> What is required:
Reproduce the forum post about HID ballasts word for word from "Ok, so now that" to "produces is electrons.".

[Extract to read start]

Lets move on shall we...


----------



## LIUSPEED (May 29, 2002)

Ballasts
Ok, it has come to my attention some people think that if you use 2 different ballasts on the same bulbs, that one will look different than the other. Is this true? No. A ballast is a ballast (performance wise) as long as we are talking about 35W ballasts. As long as each ballast has the same exact style of connectors, they both can be used in conjunction with each other.

Example of what I mean as long as they have the same type connectors:
Here is a HID kit bulb with custom designed connectors. These are not oem and would not work with a oem ballast. These are typically going to be found on cheap Asian kit knock-offs that have a high rate of failure.









Here is a Hella oem Gen 3 style ballast. Here you can clearly see there is no way for the aftermarket HID kit bulb to attach or work with a oem ballast with oem ballast connectors unless the aftermarket HID bulb still used the oem base connector on the burner.










So now you may be asking yourself, "so what all does a ballast do in genral"? Well, here is a little bit of info on how flouresent ballast work and their basic simplicity. The same somewhat applies to automotive ballast. Our automotive ballast take in your cars DC power and converts it to AC current.



how stuff works.com said:


> The simplest sort of ballast, generally referred to as a magnetic ballast, works something like an inductor. A basic inductor consists of a coil of wire in a circuit, which may be wound around a piece of metal. If you've read How Electromagnets Work, you know that when you send electrical current through a wire, it generates a magnetic field. Positioning the wire in concentric loops amplifies this field.
> 
> This sort of field affects not only objects around the loop, but also the loop itself. Increasing the current in the loop increases the magnetic field, which applies a voltage opposite the flow of current in the wire. In short, a coiled length of wire in a circuit (an inductor) opposes change in the current flowing through it (see How Inductors Work for details). The transformer elements in a magnetic ballast use this principle to regulate the current in a fluorescent lamp.
> 
> ...


Ok, so now that you've read that, whats a electromagnet...




how stuff works.com said:


> An Electromagnet
> An electromagnet starts with a battery (or some other source of power) and a wire. What a battery produces is electrons.
> If you look at a battery, say at a normal D-cell from a flashlight, you can see that there are two ends, one marked plus (+) and the other marked minus (-). Electrons collect at the negative end of the battery, and, if you let them, they will gladly flow to the positive end. The way you "let them" flow is with a wire. If you attach a wire directly between the positive and negative terminals of a D-cell, three things will happen:
> 
> ...

[Extract to read end]
[Data excerpt start]

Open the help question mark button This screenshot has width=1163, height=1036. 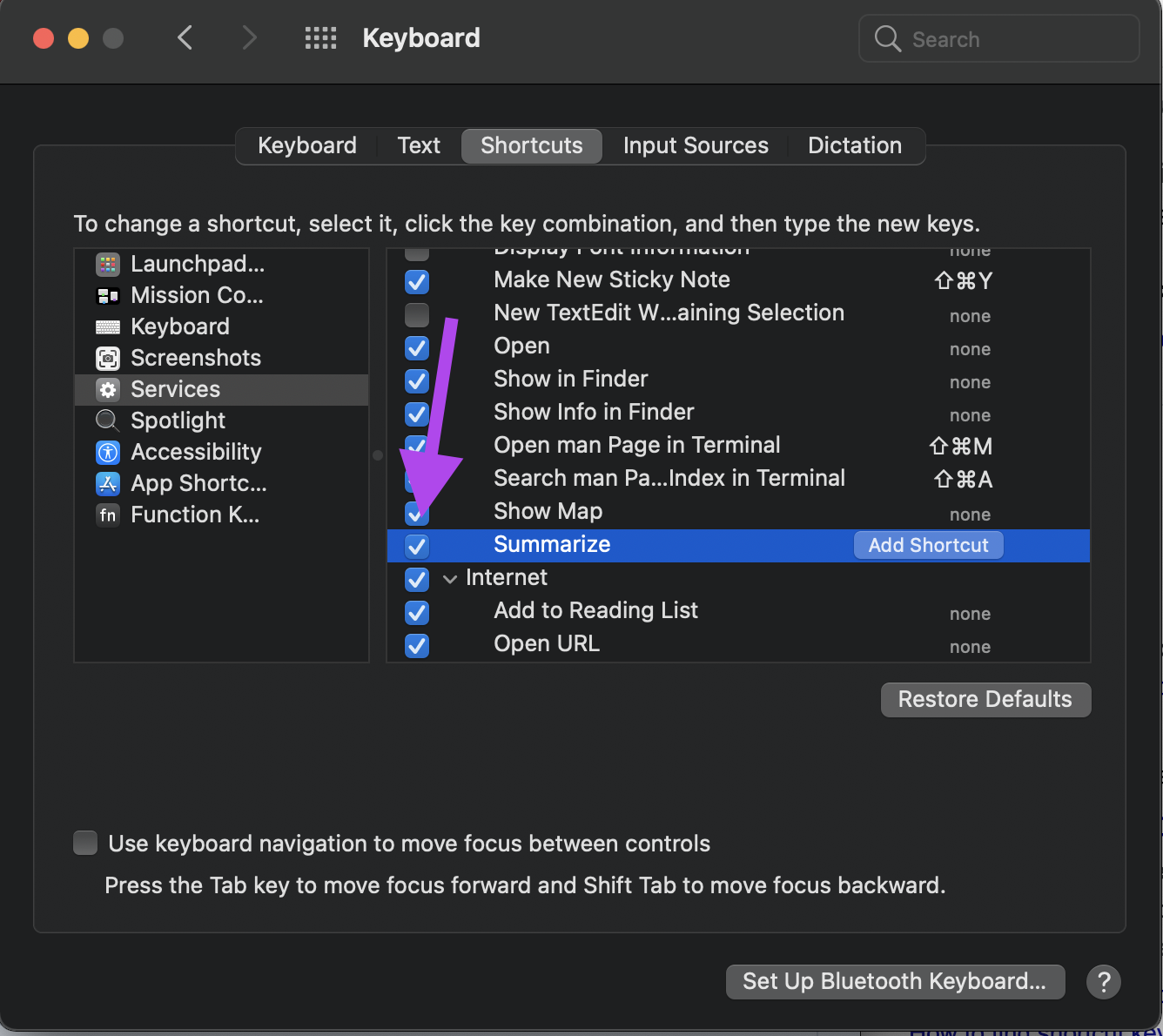tap(1103, 982)
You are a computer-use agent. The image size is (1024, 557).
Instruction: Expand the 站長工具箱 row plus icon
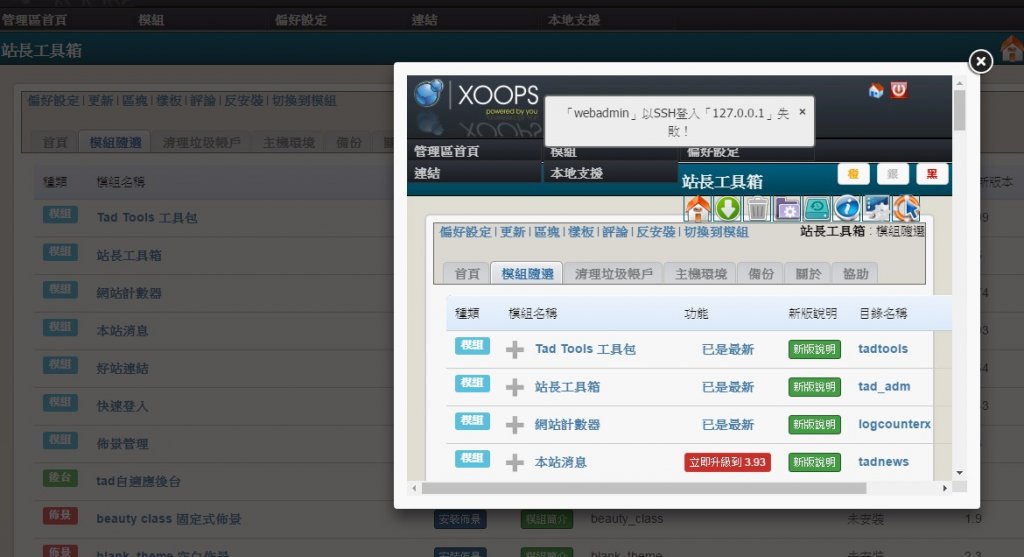(514, 387)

[Data excerpt end]

> Expected answer:
Ok, so now that you've read that, whats a electromagnet...




how stuff works.com said:


> An Electromagnet
> An electromagnet starts with a battery (or some other source of power) and a wire. What a battery produces is electrons.